1º. Nuestra opción por el peronismo relativizó nuestra subcultura clasemedista intelectual, que repudiamos –con cierta exageración- por la necesidad de “tomar partido”, “tomar partido hasta mancharse”.

2º. Ciertas ráfagas otoñales han ido apesadumbrando nuestros corazones tempranamente. Corazones que, en cierto modo y en alguna proporción, siempre se sintieron destinados (por la historia, Dios o el destino) a la melancólica contemplación del fracaso, la imposibilidad y la frustración inevitable.

Alejandro Dolina es vivido, es “descubierto” tiempo más tarde –pero mucho tiempo más tarde- como delicioso cronista de la melancolía, como una estética urbana, criolla y sencilla, que “guarda escondida una esperanza humilde”, y que –ante la razón apabullada por la complejidad y vastedad del universo- viene a constituirse en botella lanzada al mar del futuro, en impensado reaseguro de una ética, de una vocación y de una posibilidad revolucionaria.

Hoy, más gorditos, canosos o pelados, cuando estamos en la plenitud de la vida (aunque ya el otoño se insinúa en nuestras miradas), cuando erramos en un país gris, apesadumbrado y espectral, ¿cómo no abrevar en la sabiduría de las crónicas, en la “Refutación de los viajes” y su profundísimo final?, ¿cómo no recordar conocidos/as con “El psicoanálisis en Flores” ?, ¡¿cómo no compartir que “quien conoce a fondo los mecanismos de la razón, acaba por desconfiar de ella?!

La obra de Dolina es una obra abierta.

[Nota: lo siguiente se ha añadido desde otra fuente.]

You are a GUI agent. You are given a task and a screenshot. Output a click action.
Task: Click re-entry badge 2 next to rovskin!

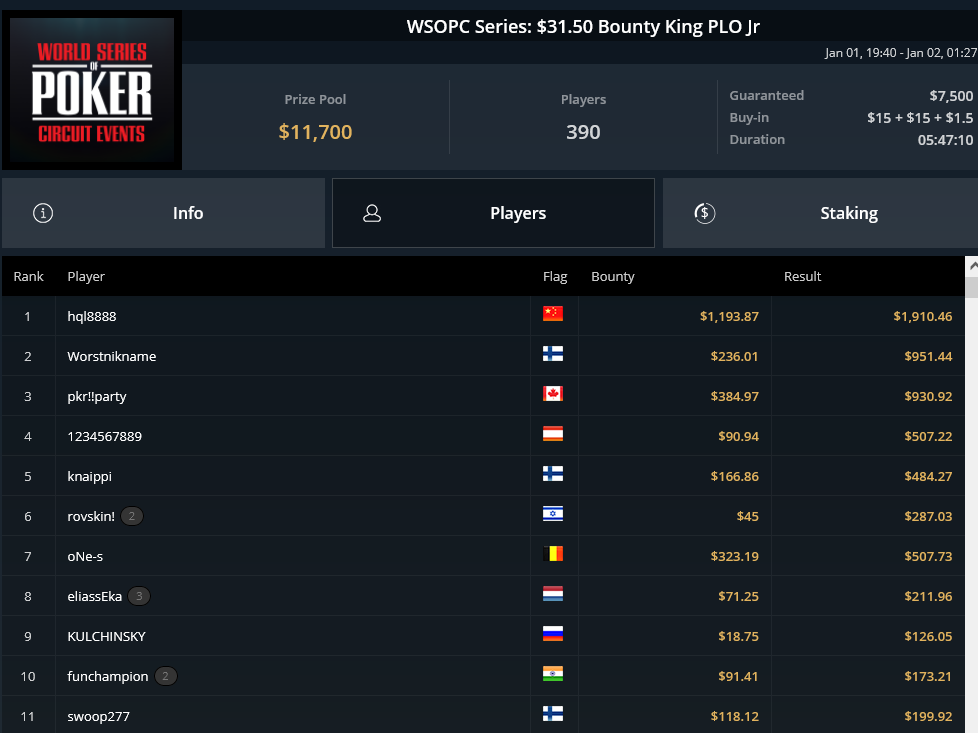(x=132, y=517)
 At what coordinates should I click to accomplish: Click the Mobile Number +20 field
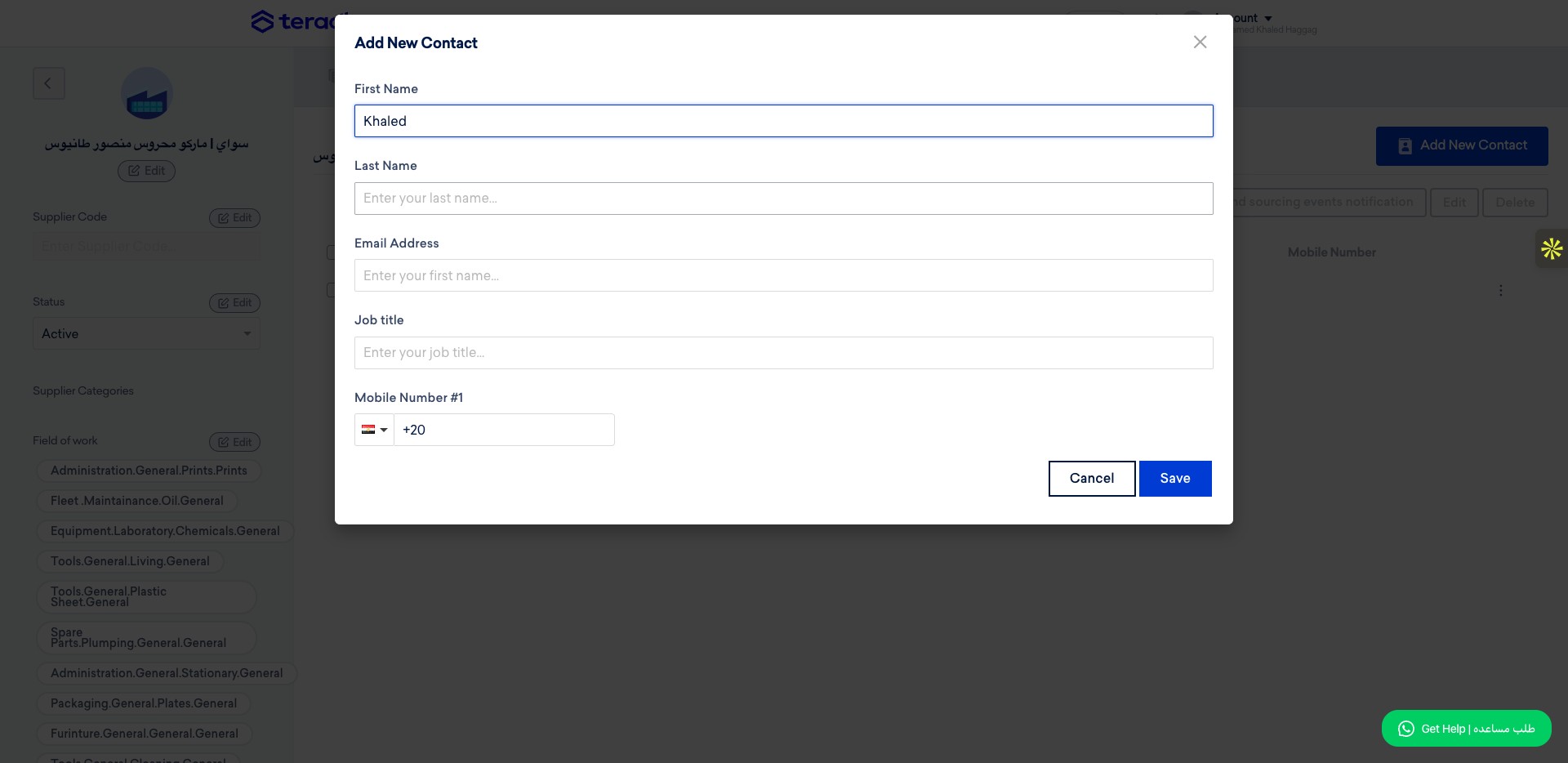(504, 430)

Es un espacio urbano sin solución de continuidad con la cartografía ciudadana de la vida real. Inacabada y fragmentaria, digo, invita a la creación, es decir a la vida.

Y para quienes arrastramos la condena de que la vida no sea acción sino reflexión sobre la acción (y nunca sobre la imposibilidad de la acción), para nosotros, digo, invitación a la reflexión.

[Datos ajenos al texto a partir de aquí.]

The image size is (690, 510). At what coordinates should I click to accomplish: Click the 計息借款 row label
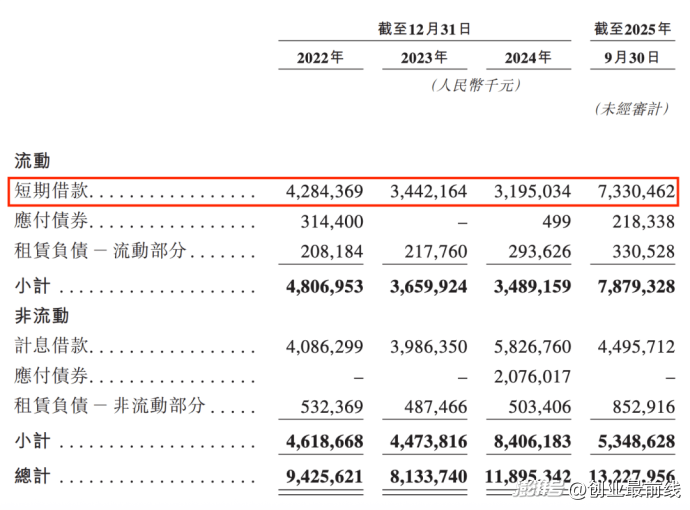click(52, 346)
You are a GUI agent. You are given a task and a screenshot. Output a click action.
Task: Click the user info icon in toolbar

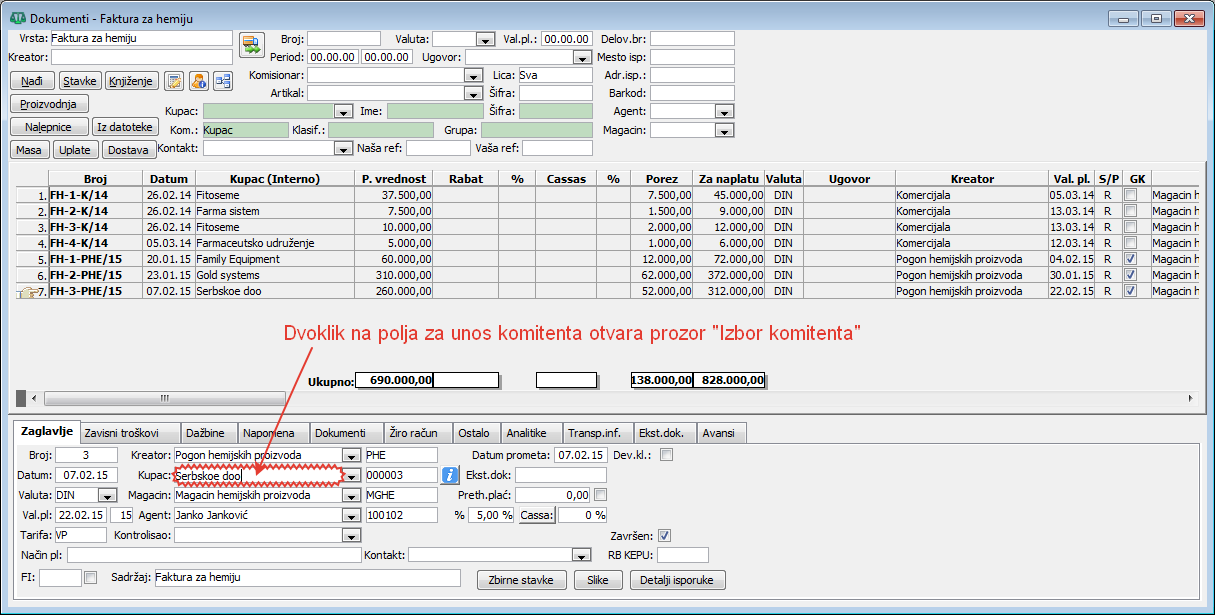(198, 81)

Hace una década, en el origen de los tiempos, el café nos era un acto marginal a lo cotidiano. Hoy el café, al menos para el que escribe, el café, ámbito extraño e incitante, desconocido, se ha convertido en lugar cotidiano, relegando a las márgenes a etapas de la vida anterior. Así, un café entre tres amigos, entre tres buenos y viejos amigos, es un hecho infrecuente en extremo. Y tal vez esté bien que así sea, ya que ni Dios –que no existe- produce milagros a designios; ya que ni los hechiceros producen lluvias a conjuro.

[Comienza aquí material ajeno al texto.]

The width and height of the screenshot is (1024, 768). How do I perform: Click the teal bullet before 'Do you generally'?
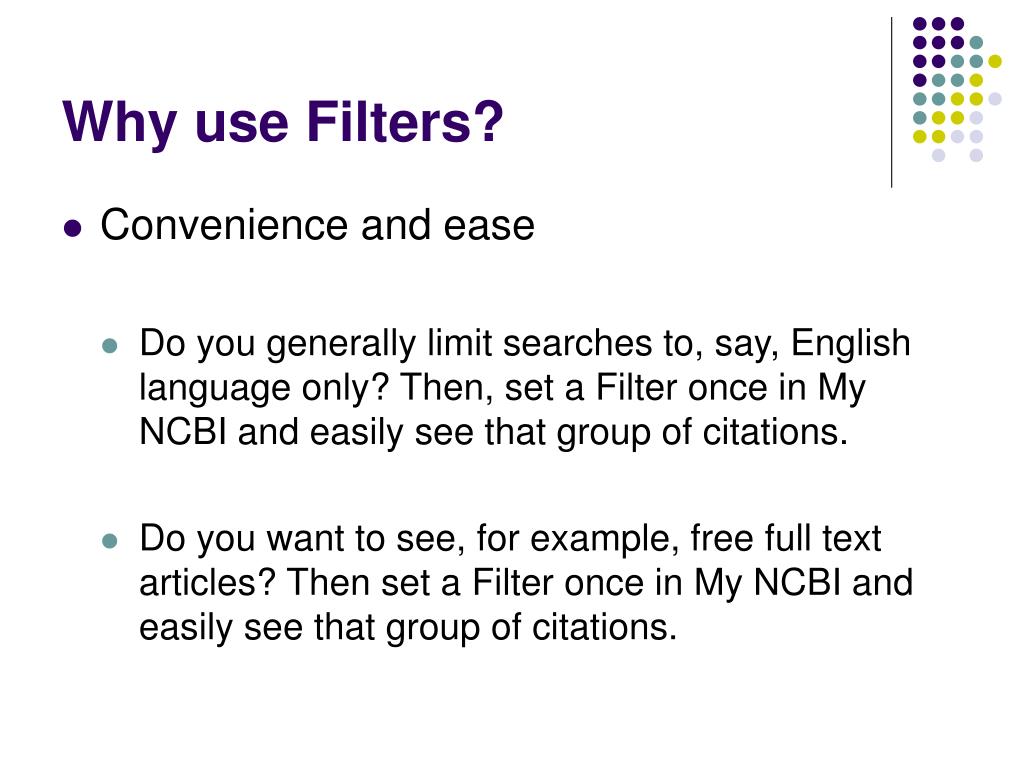coord(110,345)
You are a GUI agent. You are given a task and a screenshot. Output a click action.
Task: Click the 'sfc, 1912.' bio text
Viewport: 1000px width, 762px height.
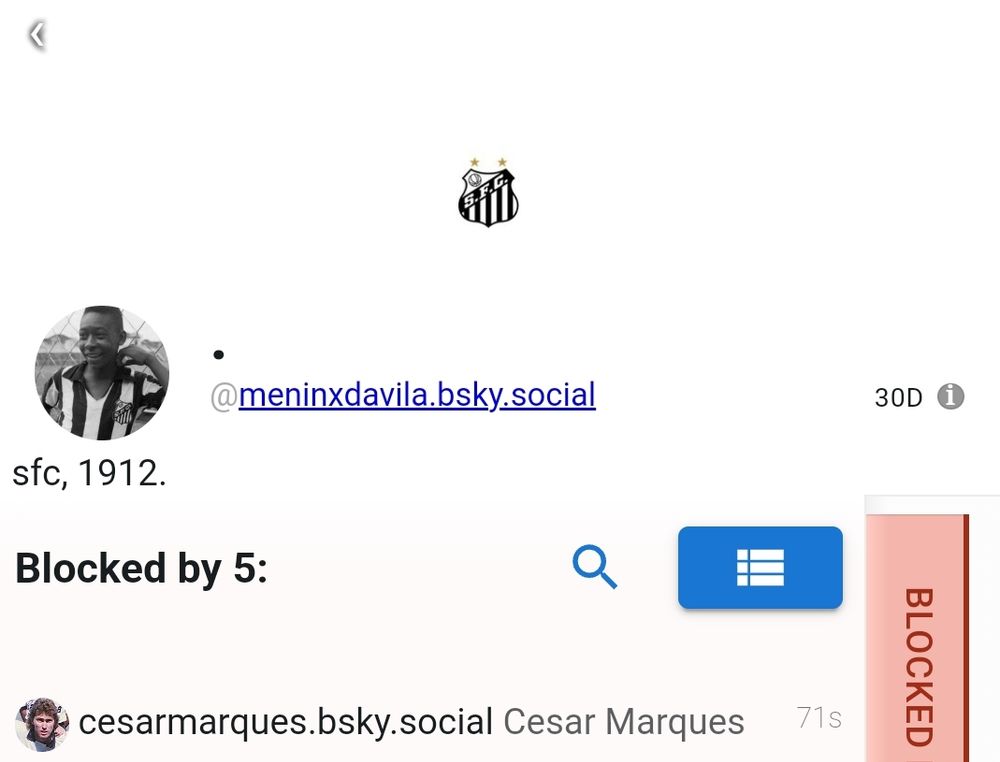point(89,473)
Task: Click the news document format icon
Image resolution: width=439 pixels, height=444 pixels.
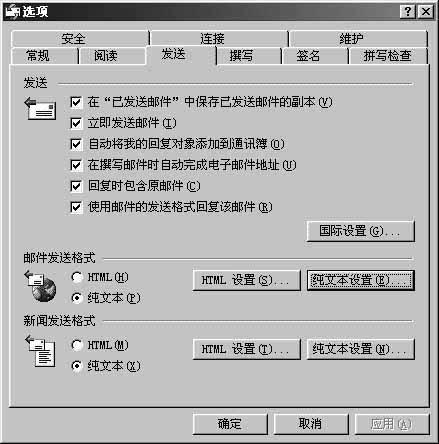Action: click(x=41, y=351)
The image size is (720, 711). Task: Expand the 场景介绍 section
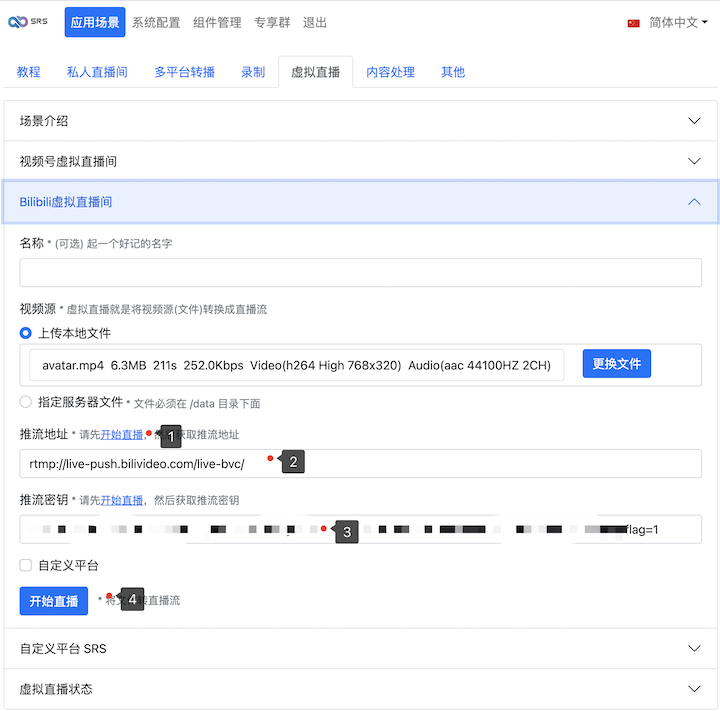360,121
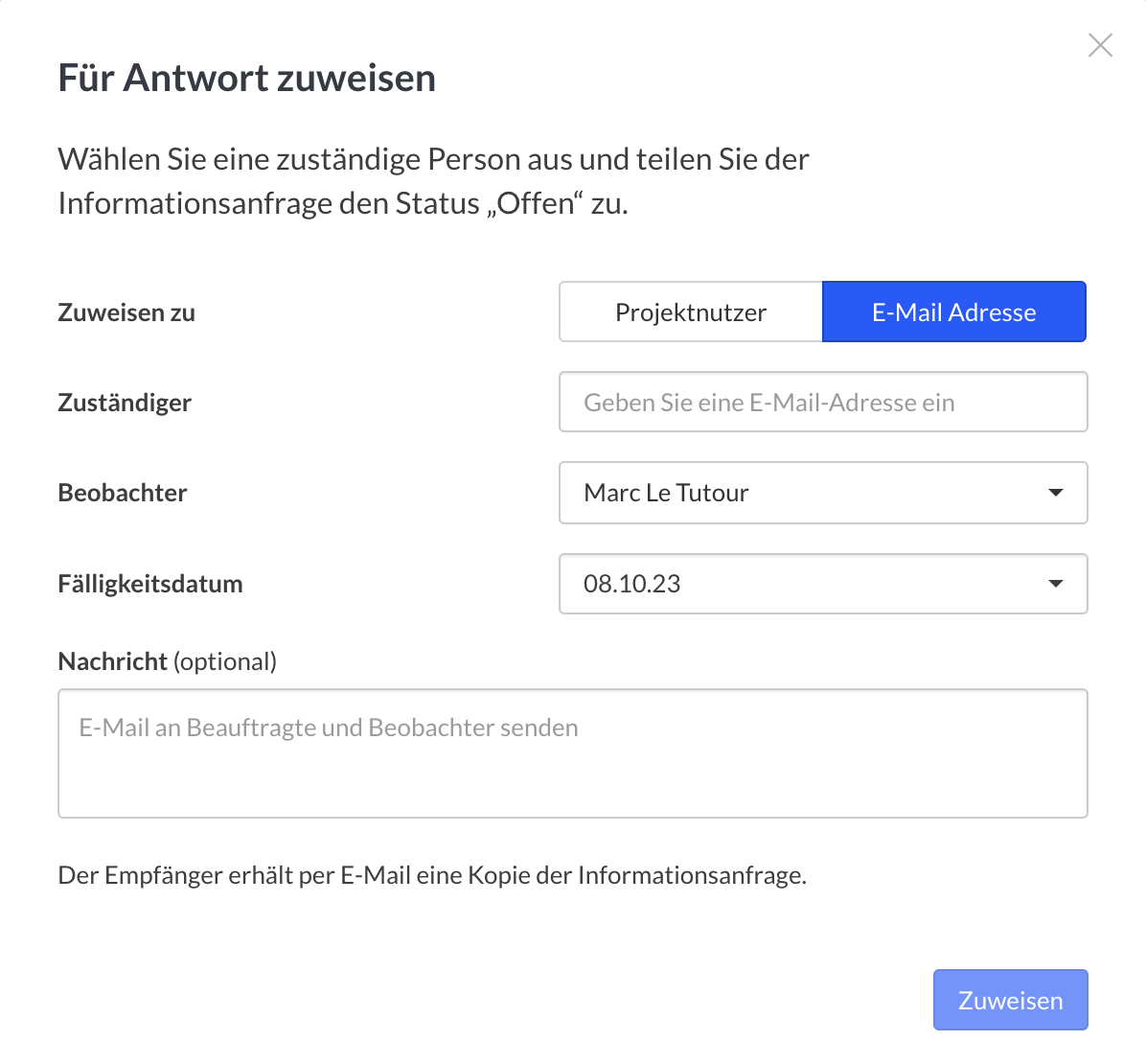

Vamos esta noche a la búsqueda de un café compartido. Sabemos –vamos sabiendo- que empecinarse en producir lluvias suele acarrear el malestar de no poder repetir lo irrepetible. Pero tenaces en la melancolía, temerosos de todo lo que pueda venir, vamos hacia ello riendo.

Ahora sin ingenuidades, cultores de un escepticismo relativista, nos seguimos queriendo.

Esta dedicatoria desusadamente larga, aunque desgraciadamente muy corta, también es fruto de las imperfecciones que impone la situación. Fue escrita con varias interrupciones, en una tarde, en distintos bares del centro de la ciudad comúnmente adoptiva.

Así, como afloramiento granítico en medio de la llanura sedimentaria de la vida, encontrá este libro, con su sabiduría interior, eterna e infinita, y con los afectos y significaciones que le sos externos (no exteriores) y que nos pertenecen.

En algún lugar del Litoral argentino, a los 27 días del significativo mes de octubre, año 1989 después del nacimiento de nuestro señor Jesucristo.